Indian curators shied away

The operative word is ‘result’. They don’t predict or barrack for a winner. This is not happening in India where some sloppy pitches have been prepared, often at the behest of people other than the ground staff. A good head groundsman in Australia, when asked about specially prepared pitches, says to the above, “Get off the bug and mind your job.”

India are currently under the gun for specially prepared pitches, but they are far from the worst offenders. Indian culture may well have developed under English colonialism.

I was told by former Australian cricketer-cum-journalist Jack Fingleton in 1968, “Never trust the Poms.”

I was sure Fingleton was referring to the administrators and not the players. His words proved prophetic after the diabolical Headingley ‘Fusarium fiasco’ in 1972, where a pitch was specially designed to negate the pace of Dennis Lillee and the effectiveness of Bob Massey’s swing. Not coincidentally, for the first time in the series, England included left-arm spinner Derek Underwood, who was lethal on soft pitches. He claimed 10 wickets in England’s emphatic victory.

England had previous ‘form’ in preparing the particular pitch, including the 1956 Old Trafford fire of Turner. In that one-sided affair, off-spinner Jim Laker took 19 Australian wickets for just 90 runs in a stunning England victory.

Don’t tell anyone that England is not among the leaders in specially prepared pitches.

Australian pitch doctors don’t

Australia may be guilty of administrative failings, but pitch doctoring is not one of them. In general the nature of the Australian first-class pitch is similar to that of its Test match counterpart.

In the current climate it is easy to wonder whether India have forgotten how they won their last two Test series in Australia. They pulled off two spectacular upsets by playing good all-round cricket on genuinely bouncy pitches.

India may have underestimated this Australian team. They are not the best Australian team to tour India, but they are a good fighting unit with some solid batsmen and frontline spinners. Crucially, he has displayed a willingness to attack – though sometimes recklessly – at crucial times.

They are finalists of the World Test Championship, but this important competition could expose a weakness in the system.
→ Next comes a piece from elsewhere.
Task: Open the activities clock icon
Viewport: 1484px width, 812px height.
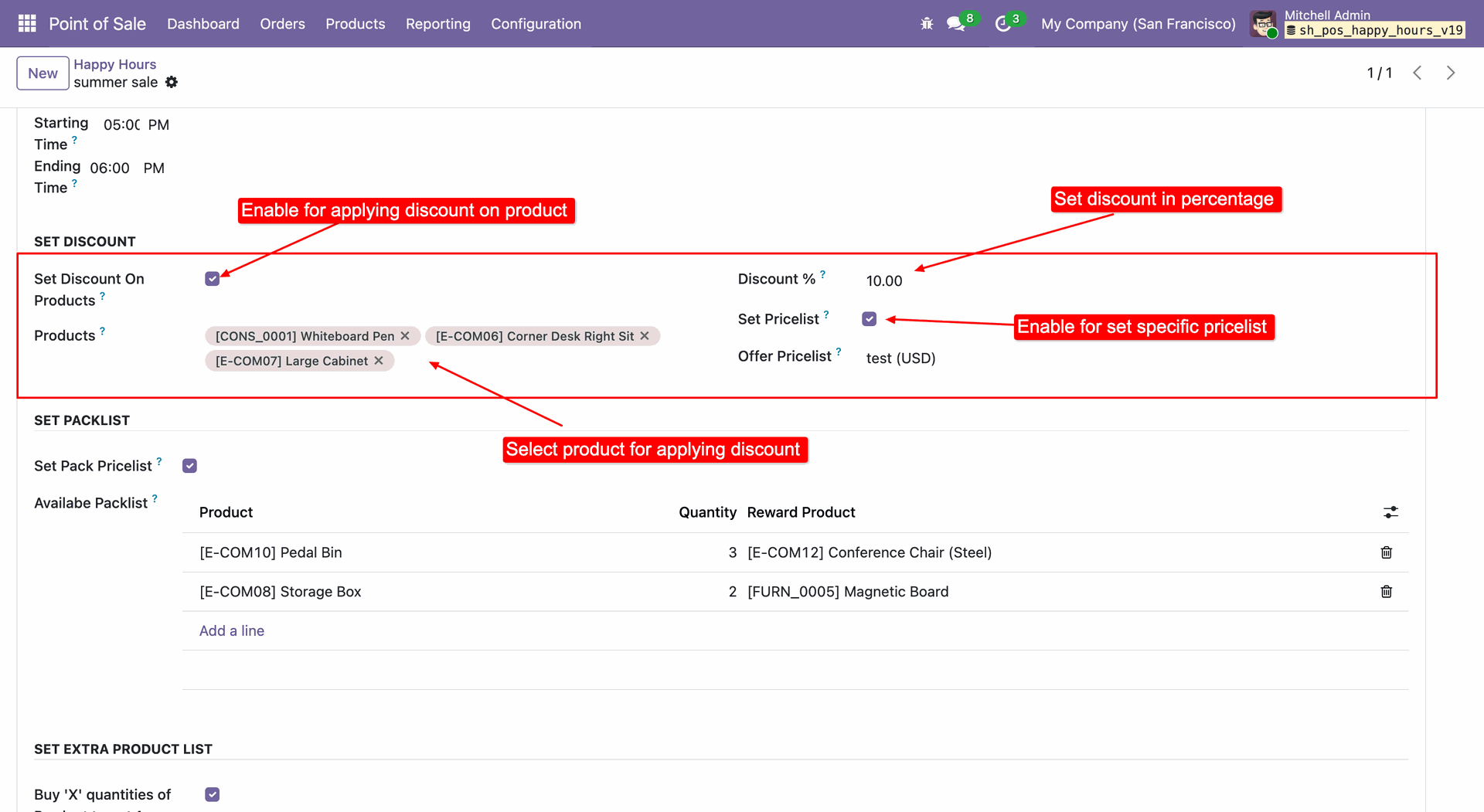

The downside of an important contest can be a flurry of bowler-friendly pitches which can result in short games with results. Current Indian coach Rahul Dravid made an astute observation. “It’s really about being realistic about what it takes to do well on some of the challenging wickets we’re playing on,” he added. “If you look at the last three-four years, I think wickets have become much more challenging all over the world,”

Wickets can’t peak

Dravid’s wise words highlight the vast difference between flat white-ball pitches that punish batsmen and spicy Test surfaces that make batting aggression difficult.

The gulf between the two extremes needs to be bridged so that England’s admirable aggression in Test cricket doesn’t go to waste. Test cricket is an endangered species and any feasible help is welcome.